Sanitation Salvage, the embattled private trash hauler recently suspended from operations by New York City regulators, has decided to surrender its operating license.
In a letter sent to city regulators Tuesday, lawyers for Sanitation Salvage said the company would cease operations “forthwith.”
Officials at the Business Integrity Commission, or BIC, the city agency charged with overseeing the private trash industry, did not have an immediate public response. The BIC this year declared the company, one of the largest in the city, a threat to the public after two fatal crashes and a rash of safety violations documented by the agency’s investigators. The company returned to operations in October, but it remained under investigation and was required to agree to the installation of a monitor to oversee its daily operations.
Emails sent to the owners of Sanitation Salvage and their lawyers were not immediately answered. The company has steadfastly defended its performance, saying it placed the safety of its workers and the public first. When the city suspended Sanitation Salvage’s operation in August, lawyers for the company said the action was misguided and unlawful.
In the letter to the city, lawyers for the company again complained about the city’s action and said the company’s decision to surrender its license was a result of the suspension.
“As we repeatedly warned, BIC’s unlawful and ill-advised decision to suspend Sanitation Salvage’s license on August 24, 2018, without any prior notice or opportunity to be heard, has doomed the Company as a viable going concern,” the lawyers wrote. The lawyers added that Sanitation Salvage had been left “with no choice but to surrender its license rather than incur further operating losses.”
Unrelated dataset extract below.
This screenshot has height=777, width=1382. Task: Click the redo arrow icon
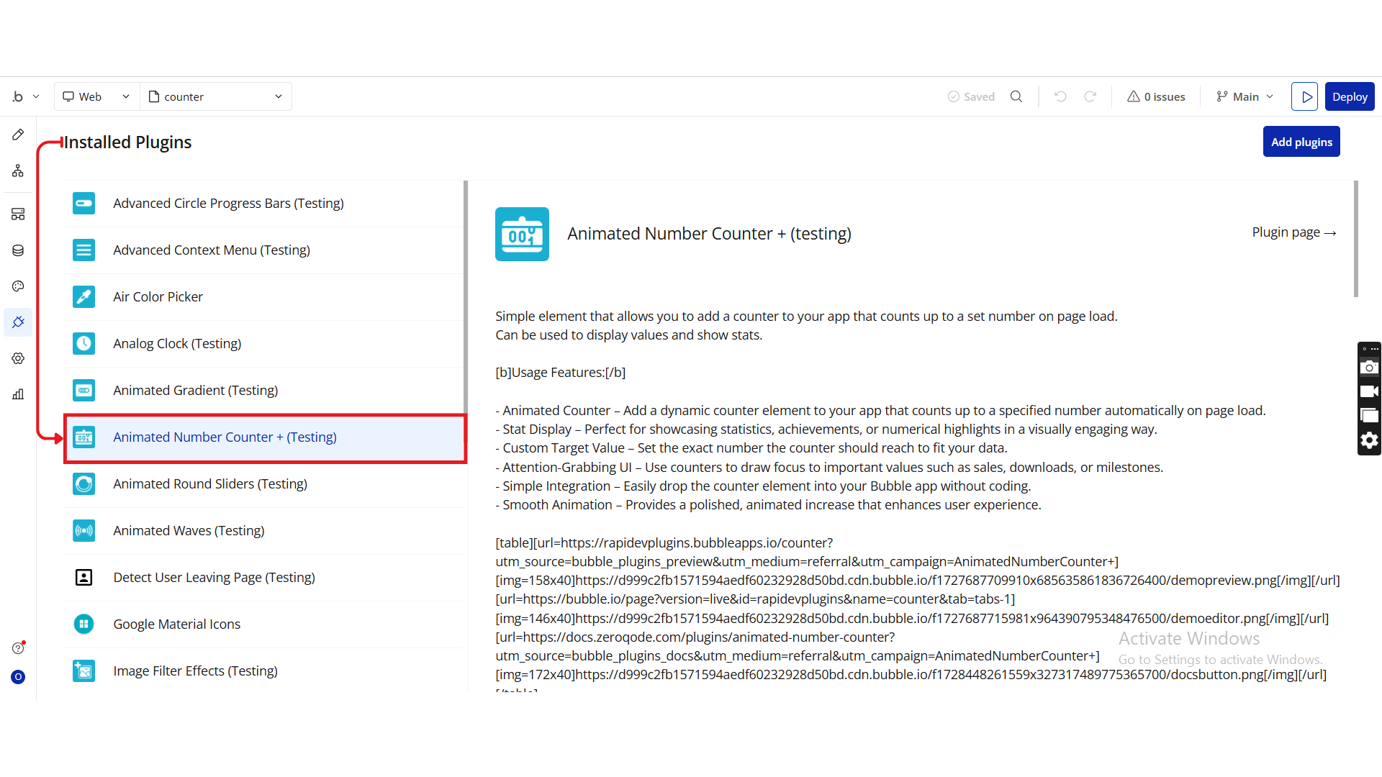[x=1090, y=96]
The letter suggests that the company was looking to sell prior to Tuesday’s developments. Indeed, one person familiar with Sanitation Salvage’s plans told ProPublica this week that the company had had initial talks with at least one prospective buyer
The prospect of Sanitation Salvage being sold had alarmed the City Council member who chairs the Sanitation Committee, as well as a number of advocates pushing for broad reform of the private trash industry. The company, which is based in the Bronx, had been found liable by the federal Department of Labor for hundreds of thousands of dollars in unpaid wages to its workers. Advocates wanted to make sure the company couldn’t sell to avoid paying.
It was unclear Tuesday what will become of the city’s investigation of the company, and whether it might still be able to depose employees and perhaps issue fines. Any sale of the company would have been subject to conditions imposed by the BIC. City law does not place limits on the conditions that the agency can set. Past sales of some companies have been contingent on owners agreeing to lifetime bans from the industry.
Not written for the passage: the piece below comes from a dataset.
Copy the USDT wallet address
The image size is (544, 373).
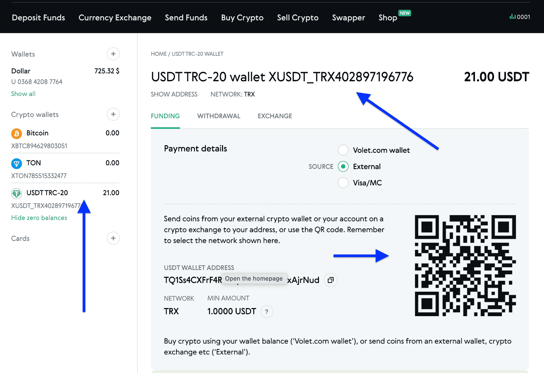click(330, 280)
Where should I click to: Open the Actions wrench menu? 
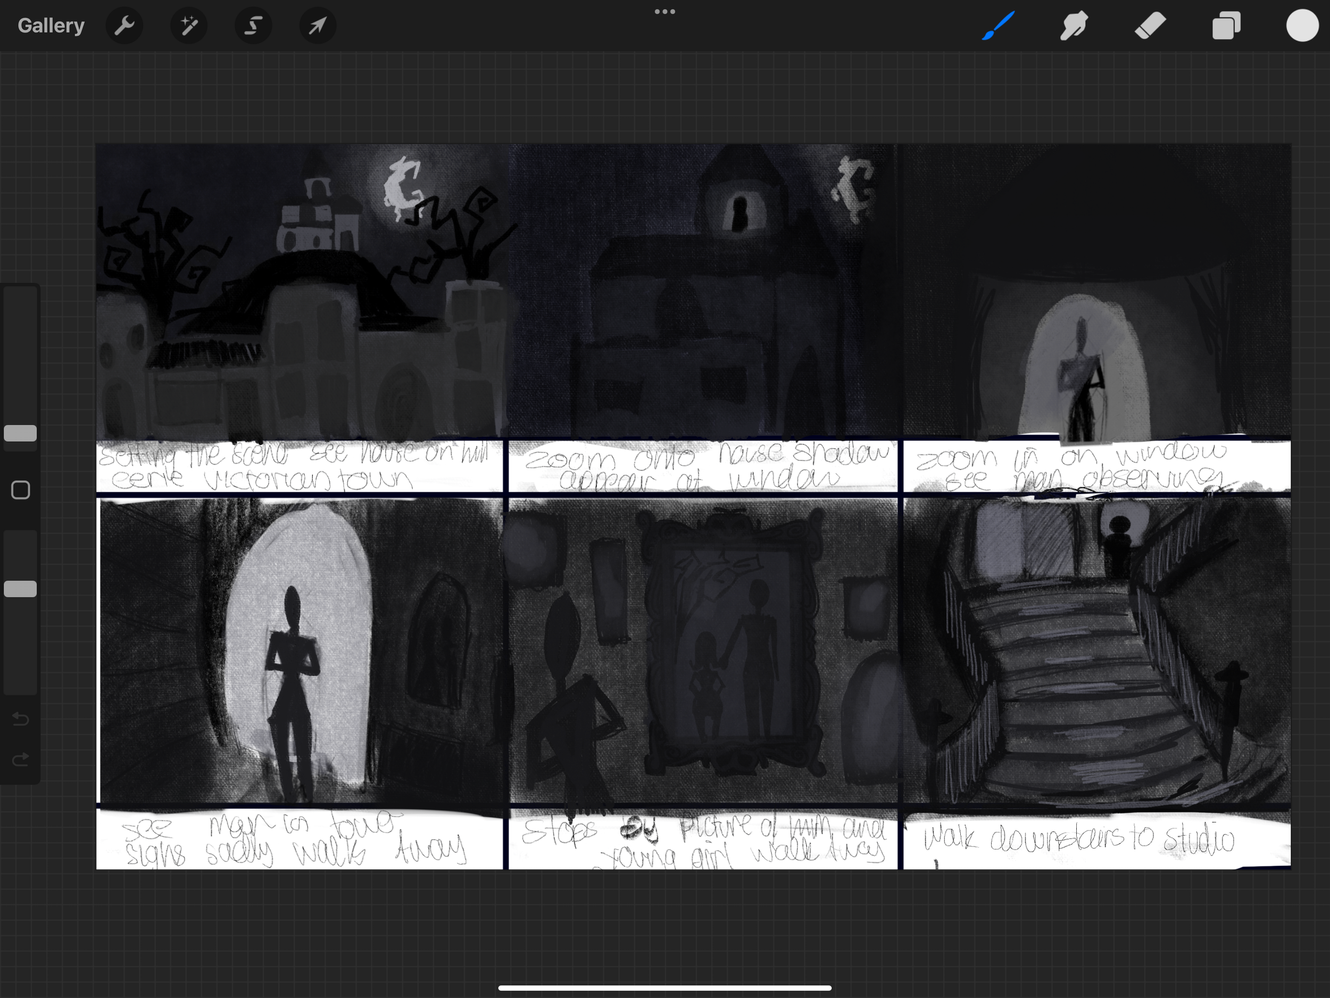124,25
In recent months, ProPublica has reported on Sanitation Salvage’s troubled record of labor and safety violations, including involvement of its workers in two deaths. ProPublica and Voice of America revealed that Sanitation Salvage workers lied to the authorities about one of the fatal crashes, which resulted in the death of a 21-year-old off-the-books worker in November 2017. The two company employees on the truck that ran over the worker, an African immigrant named Mouctar Diallo, told the police that the dead man was an unknown homeless man who had jumped aboard the truck. In April, the same driver was involved in a second crash in which 72-year-old Leo Clarke was killed while crossing the street.
The BIC ultimately barred the driver from working in the industry.
Current and former workers of Sanitation Salvage also complained about dangerous job conditions, with drivers and other employees working shifts as long as 18 or even 21 hours. Extra workers were often hired off the street at a rate of $80 per shift.
In 2015, after an investigation, the federal Department of Labor concluded that Sanitation Salvage owed workers $385,000 in unpaid overtime accumulated over the previous three years. Workers said the company installed what they called a sham union that served the interests of Sanitation Salvage’s owners. Records show the union was long run by mobster James Bernardone, identified by law enforcement as a soldier in the Genovese crime family. In 2013, the National Labor Relations Board found that Sanitation Salvage’s management unlawfully threatened to fire workers who opposed the union.
The BIC eventually suspended Sanitation Salvage’s license, saying the company posed “an imminent danger to life and property.” The agency cataloged an array of violations including undisclosed workers, unlicensed drivers, a majority of drivers pulling long shifts far exceeding federal regulations and 58 collisions over the last three years.
“This company has demonstrated time and time again that they value profit over the lives of New Yorkers and the well-being of their workers,” Mayor Bill de Blasio said in a statement at the time of the suspension in August.
Sanitation Salvage has not responded to detailed questions over many months. Sanitation Salvage said the claims of unpaid overtime were without merit, according to a Department of Labor Wage and Hour Division investigator’s report. The company refused to pay the $385,000, claiming the workers were seeking to be paid for time actually spent hanging out with friends. When the department chose not to take the company to court, the issue ended.
The union that represents Sanitation Salvage’s workers has not responded to requests for comment about its history with the company or the findings of the Department of Labor or the NLRB.
One person with knowledge of Sanitation Salvage’s recent operations said the company had lost as many as half of its customers after the suspension this fall. And just this week, the city’s public housing agency said it was moving to cancel contracts it had with the company.
Natalie Grybauskas, a spokesperson for the BIC, said in a short statement Tuesday night that the agency had received the letter from Sanitation Salvage and was working to make sure the company’s customers got their trash collected.